She could easily and literally be a big part of it right now.

Erin Glogovsky could be teaming with fellow 6-footers and old friends Sarah Boothe and Lory Shaw to give Warren's girls basketball team a front line featuring three college-bound players, all of whom can finesse and muscle.

Instead, while Boothe and Shaw have the Blue Devils headed to another upper-20-win campaign, their former teammate Glogovsky is trying to help Carmel Catholic avoid a losing season.

The senior center returned Tuesday night from missing back-to-back games to an ankle injury, as well as being on a mandatory school retreat, but her 10 points couldn't prevent the Corsairs from falling to 11-11 with a 38-35 loss to host Benet Academy.

It was Glogovsky's first game since officially signing a letter of intent this week with the University of Illinois at Springfield, which is making the move from NAIA to NCAA Division II status.

"In a perfect season, we'd be 14-7," coach John Ryan said before his Corsairs boarded their bus to LaGrange. "Our other games were not winnable games."

In a perfect basketball world for Glogovsky, she and teammates would be winning more. But she certainly has no regrets about transferring to Carmel her freshman year after spending only about two months at Warren's O'Plaine Campus.

She had played with Warren's freshman basketball team that summer.

"I didn't get to take the (entrance) test (for Carmel) because we were out of town," Glogovsky said. "So I got put on a waiting list. Then it so just happened that two months in, when I was going to Warren, I got a phone call saying there was an opening."

She enrolled at Carmel just before the start of the basketball season. Which meant she had to sit out her freshman season, but not her sophomore one.

She practiced with the Jenny Eckhart-led varsity squad that whole winter, played plenty of varsity minutes the following year, and has been a starter for Ryan the last two seasons.

"Erin's strong," Ryan said of his best post defender. "She uses her strength (defensively). She muscles people."

The 6-foot Glogovsky serves as a captain, has scored double digits in several games -- including 21 points in one game -- and has provided Carmel a physical presence under the boards. She was named all-tournament at Mundelein over Thanksgiving.

"She does a lot of things for us," Ryan said. "She rebounds the ball, she's our second-leading scorer (behind Tiffany Hendrickson), and she provides leadership out on the floor. She calms the girls down. She's like a big sister to them out there."
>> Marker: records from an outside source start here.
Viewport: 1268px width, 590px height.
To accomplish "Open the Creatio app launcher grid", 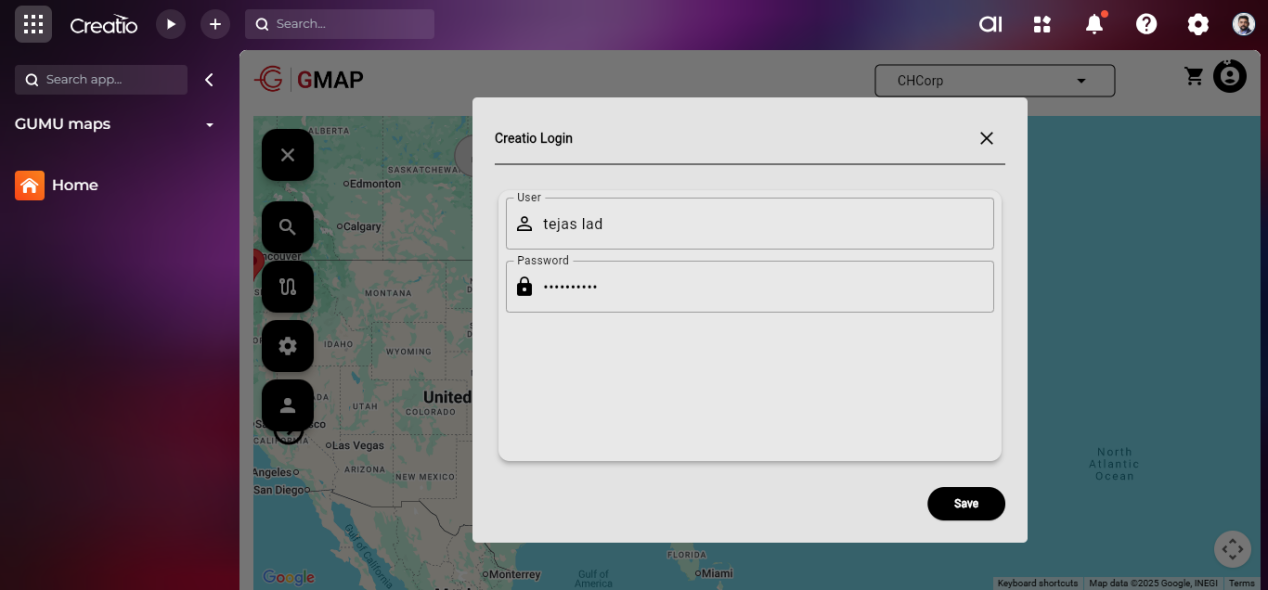I will point(33,24).
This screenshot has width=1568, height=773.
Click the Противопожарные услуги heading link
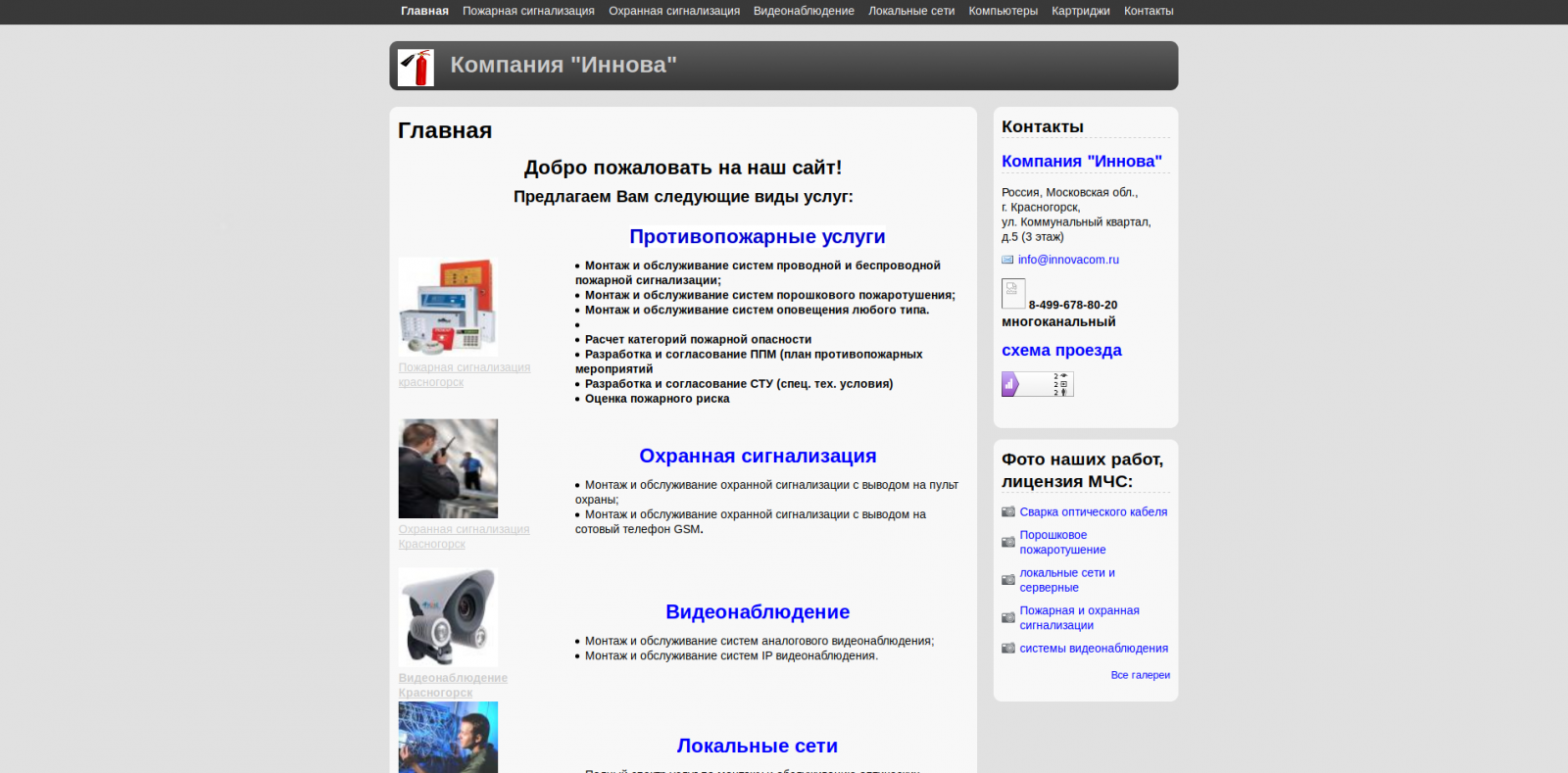757,236
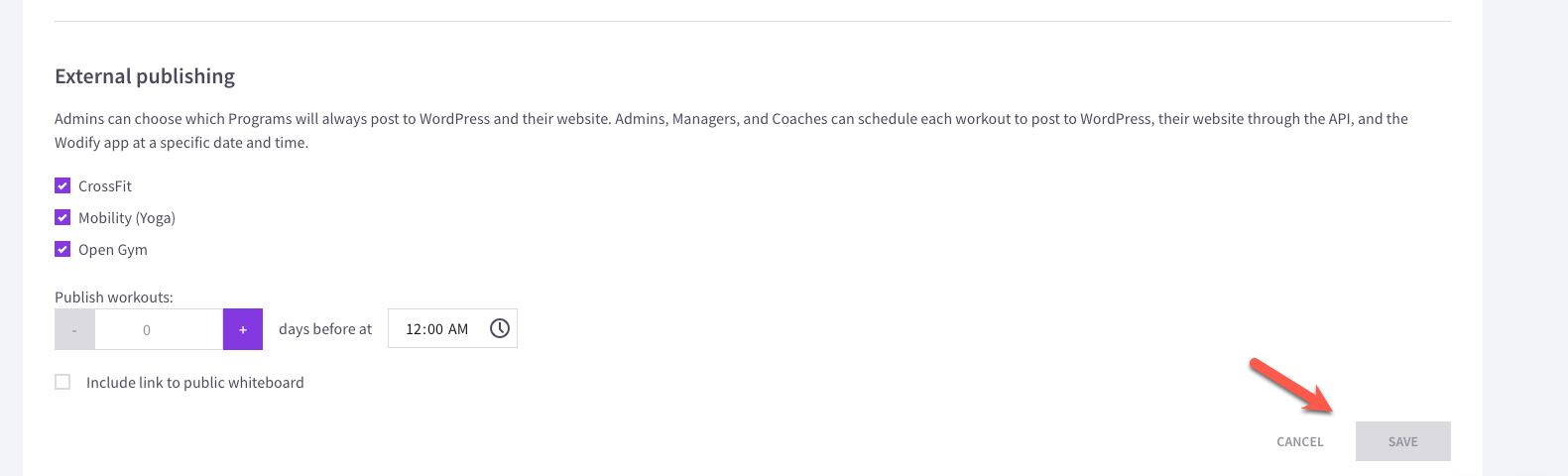Decrease publish days with minus button

(74, 329)
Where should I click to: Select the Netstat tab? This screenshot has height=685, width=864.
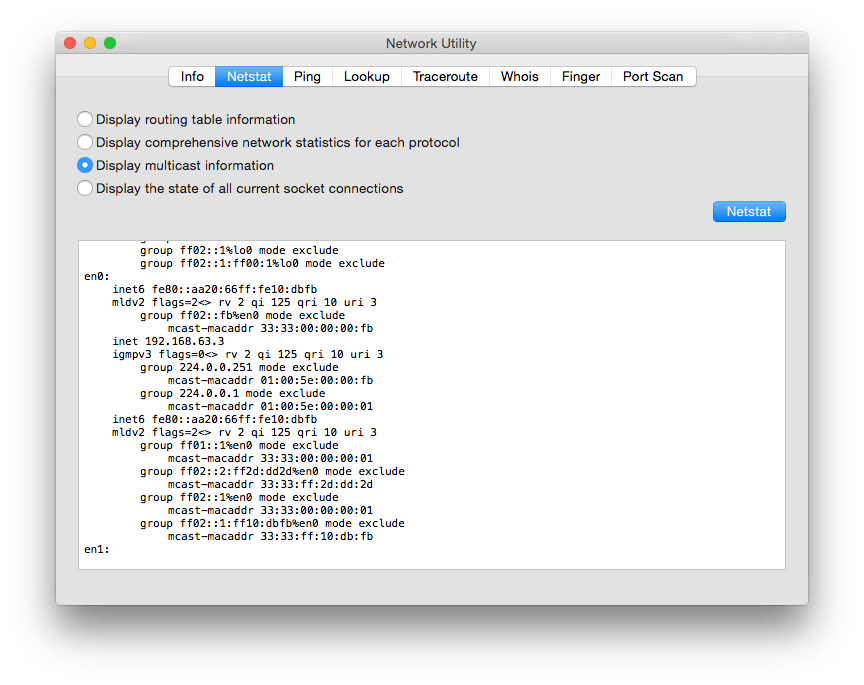point(248,76)
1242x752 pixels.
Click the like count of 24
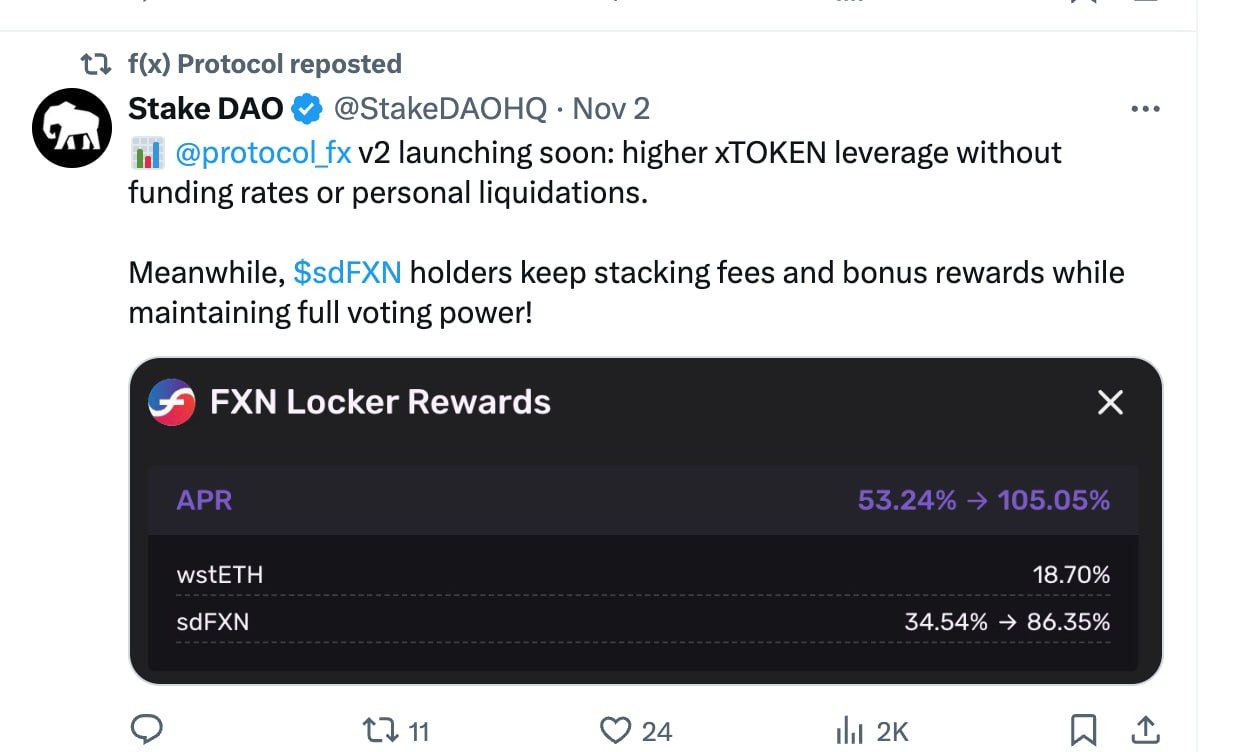coord(655,729)
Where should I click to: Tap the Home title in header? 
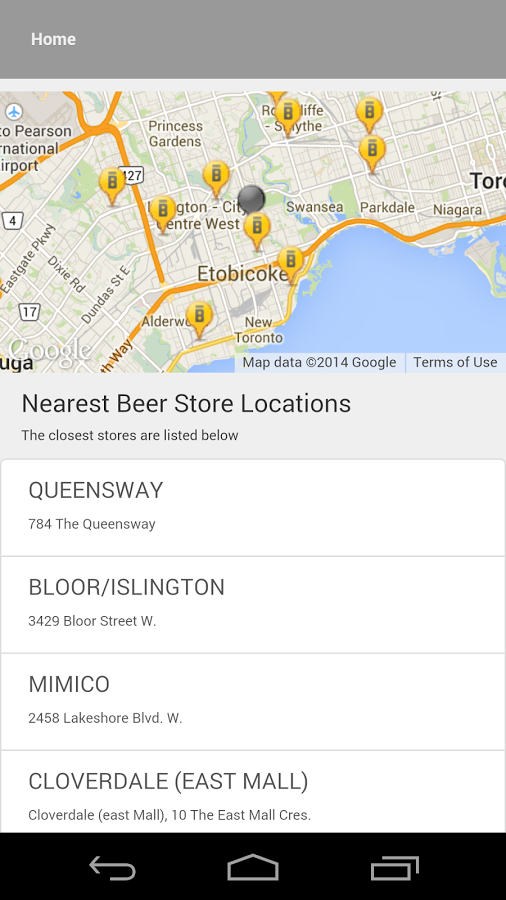pyautogui.click(x=53, y=39)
Glogovsky likely would providing the same things and filling the same role for Warren. But then, going to Carmel was always the plan.

"I played with them all from seventh grade until freshman year," Glogovsky, a Wadsworth resident, said of Warren's varsity players. "I played with Shana Shepherd and Lory Shaw at Viking on our grade-school team. And then Sarah Boothe, Erin Norwood, Joree Green, Kristin Mierzejewski, Kaitlyn Heffernan, all the rest of them I played with on the Gurnee travel team.

"I was good friends with all of them."

Still is.

"I still see them like all the time because we obviously play each other and we're in the area," Glogovsky said. "So we go to each other's games."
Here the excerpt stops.